In this paper, we demonstrate a new opto-thermophoretic tweezer based on an all-dielectric one-dimensional photonic crystal (1DPC) platform for controllable assembly of many biological cells. Different from the metallic substrates adopted in conventional thermophoretic tweezers, the all-dielectric 1DPC can provide a stronger temperature gradient for thermophoretic manipulation due to the excitation of the Bloch surface waves (BSWs). BSWs are electromagnetic surface waves excited at the interface between a truncated periodic dielectric multilayer with a photonic band gap (PBG) and its surrounding medium [32,33]. Until now, BSWs have been applied in nanoscale optical circuits [34,35], fluorescence emission enhancement or sorting [36], enhanced Goos–Hanchen shift [37], and strong polariton-polariton nonlinearities of 2D materials [38]. However, to the best of our knowledge, there is no report on how to use the thermal and optical forces induced by the BSWs of 1DPC to trap and assemble many biological cells. The proposed opto-thermophoretic tweezer allows reversible assembly of biological cells by the thermophoresis and long-ranged optofluidic pumping force, due to the excitation of the BSWs on the 1DPC. Focused BSWs also allow us to stably trap a single particle by the short-ranged optical gradient force, which can serve as the initial origin for the reversible cellular assembly. Then the proposed thermophoretic tweezer can take the advantages of both optical and thermophoretic manipulation simultaneously.

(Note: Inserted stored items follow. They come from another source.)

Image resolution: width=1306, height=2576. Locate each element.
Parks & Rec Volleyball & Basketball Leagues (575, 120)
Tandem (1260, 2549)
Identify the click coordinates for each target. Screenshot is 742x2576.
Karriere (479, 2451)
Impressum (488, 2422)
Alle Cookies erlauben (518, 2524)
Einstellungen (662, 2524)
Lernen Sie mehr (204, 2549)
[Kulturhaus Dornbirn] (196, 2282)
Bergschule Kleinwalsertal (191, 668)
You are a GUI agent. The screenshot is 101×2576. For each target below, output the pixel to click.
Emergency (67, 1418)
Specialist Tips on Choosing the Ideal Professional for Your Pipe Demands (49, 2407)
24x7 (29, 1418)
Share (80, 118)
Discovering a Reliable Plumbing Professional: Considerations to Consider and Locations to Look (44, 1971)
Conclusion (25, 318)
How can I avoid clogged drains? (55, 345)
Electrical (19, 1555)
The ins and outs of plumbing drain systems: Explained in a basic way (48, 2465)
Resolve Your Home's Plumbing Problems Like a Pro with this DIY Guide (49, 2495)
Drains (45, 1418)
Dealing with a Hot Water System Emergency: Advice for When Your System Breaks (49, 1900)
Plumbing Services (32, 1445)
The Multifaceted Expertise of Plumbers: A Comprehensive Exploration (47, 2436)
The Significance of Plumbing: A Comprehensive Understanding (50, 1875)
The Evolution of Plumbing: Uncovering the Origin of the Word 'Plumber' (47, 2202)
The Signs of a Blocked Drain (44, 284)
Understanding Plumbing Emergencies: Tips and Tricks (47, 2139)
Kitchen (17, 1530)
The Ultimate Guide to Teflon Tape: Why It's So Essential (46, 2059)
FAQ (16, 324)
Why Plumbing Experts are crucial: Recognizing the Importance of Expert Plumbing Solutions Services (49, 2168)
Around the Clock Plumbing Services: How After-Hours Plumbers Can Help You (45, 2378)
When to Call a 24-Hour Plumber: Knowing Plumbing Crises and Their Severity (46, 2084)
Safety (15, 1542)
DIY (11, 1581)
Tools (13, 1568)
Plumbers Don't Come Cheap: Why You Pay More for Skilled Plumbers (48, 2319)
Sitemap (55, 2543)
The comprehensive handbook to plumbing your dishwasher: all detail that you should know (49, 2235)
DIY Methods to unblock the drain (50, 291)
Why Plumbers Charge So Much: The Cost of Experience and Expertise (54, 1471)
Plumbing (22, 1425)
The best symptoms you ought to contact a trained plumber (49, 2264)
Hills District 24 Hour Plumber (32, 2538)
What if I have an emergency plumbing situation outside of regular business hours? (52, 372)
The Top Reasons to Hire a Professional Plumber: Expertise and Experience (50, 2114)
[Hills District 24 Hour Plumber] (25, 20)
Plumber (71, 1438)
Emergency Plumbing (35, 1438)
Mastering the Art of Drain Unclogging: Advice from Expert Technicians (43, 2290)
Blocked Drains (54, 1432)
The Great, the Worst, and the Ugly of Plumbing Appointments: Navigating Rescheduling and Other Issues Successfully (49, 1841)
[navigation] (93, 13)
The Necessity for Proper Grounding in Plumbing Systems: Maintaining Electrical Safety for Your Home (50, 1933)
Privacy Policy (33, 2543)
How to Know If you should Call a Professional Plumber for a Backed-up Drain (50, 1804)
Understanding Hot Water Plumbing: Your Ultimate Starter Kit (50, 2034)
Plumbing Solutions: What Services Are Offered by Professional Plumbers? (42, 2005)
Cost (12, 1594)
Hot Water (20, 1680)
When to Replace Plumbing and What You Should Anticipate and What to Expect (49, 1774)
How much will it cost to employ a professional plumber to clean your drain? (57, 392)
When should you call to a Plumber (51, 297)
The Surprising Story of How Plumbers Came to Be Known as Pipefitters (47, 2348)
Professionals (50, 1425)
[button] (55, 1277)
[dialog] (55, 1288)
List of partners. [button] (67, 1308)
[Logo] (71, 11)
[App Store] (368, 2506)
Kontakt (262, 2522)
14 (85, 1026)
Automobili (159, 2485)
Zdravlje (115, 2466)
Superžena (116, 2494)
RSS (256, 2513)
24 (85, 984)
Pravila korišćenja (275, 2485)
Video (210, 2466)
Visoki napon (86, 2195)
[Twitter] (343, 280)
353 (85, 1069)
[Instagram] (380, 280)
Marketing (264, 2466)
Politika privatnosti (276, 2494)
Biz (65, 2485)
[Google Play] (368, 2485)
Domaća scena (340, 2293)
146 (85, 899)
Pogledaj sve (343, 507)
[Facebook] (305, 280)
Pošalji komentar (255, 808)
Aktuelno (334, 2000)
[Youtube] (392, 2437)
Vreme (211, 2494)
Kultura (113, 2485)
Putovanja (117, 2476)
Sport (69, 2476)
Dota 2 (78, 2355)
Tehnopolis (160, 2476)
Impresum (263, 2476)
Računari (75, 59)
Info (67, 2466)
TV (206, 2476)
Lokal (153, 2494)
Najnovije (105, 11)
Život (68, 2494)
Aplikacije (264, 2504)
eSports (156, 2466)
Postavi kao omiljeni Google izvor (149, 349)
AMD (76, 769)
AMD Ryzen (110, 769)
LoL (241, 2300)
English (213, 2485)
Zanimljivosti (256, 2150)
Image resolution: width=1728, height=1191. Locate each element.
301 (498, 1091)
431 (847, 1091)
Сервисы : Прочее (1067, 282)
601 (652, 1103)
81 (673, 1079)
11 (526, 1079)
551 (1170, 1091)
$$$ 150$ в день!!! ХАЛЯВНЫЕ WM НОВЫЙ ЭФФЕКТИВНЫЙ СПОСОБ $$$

2. METHODS AND EXPERIMENTS

A. Structure of 1DPC and Its Property

The opto-thermophoretic tweezer is constructed based on an all-dielectric 1DPC. The sketch of the 1DPC geometry is illustrated in Fig. 1(a), which is a dielectric multilayer nanostructure with a well-designed PBG. The dielectric multilayer is composed of ${Si}_{3} N_{4}$ with high refractive index ( $n = 2.14 + i \times 10^{- 3}$ ) and ${SiO}_{2}$ with low refractive index ( $n = 1.47 + i \times 10^{- 5}$ ) alternately. The thickness of ${Si}_{3} N_{4}$ layer is 132 nm, the ${SiO}_{2}$ layer is 145 nm, the top ${Si}_{3} N_{4}$ layer is 37 nm, and there are seven layers in total. The calculated reflectance spectrum for such a 1DPC at a wavelength of 671 nm is shown in Fig. 1(b). The dip for transverse-electric (TE)-polarized radiation at $θ = 65.87 °$ corresponds to the BSWs’ excitation, which has a narrow resonance width. Besides, at larger incident angles, the incident beam is almost totally reflected ( $reflectivity \approx 1$ ), so the intensity of incident beam is negligible compared to the BSWs. To achieve a high excitation efficiency with an oil-immersed objective, a ring-shaped laser beam with an azimuthal polarization at the wavelength of 671 nm is focused above the 1DPC–water interface, the defocused height is set to be 5 μm, and the incident angle of the laser beam is tuned to the excitation angle of the BSW mode. The excited BSW is localized near the 1DPC–water interface, which exponentially decays into water and propagates horizontally toward the center from all azimuthal directions. The interference field of excited BSWs forms a virtual optical probe at the center of the surface as shown in Fig. 1(c). This process is similar to the excitation of highly focused plasmonic field on a flat metal film [39,40].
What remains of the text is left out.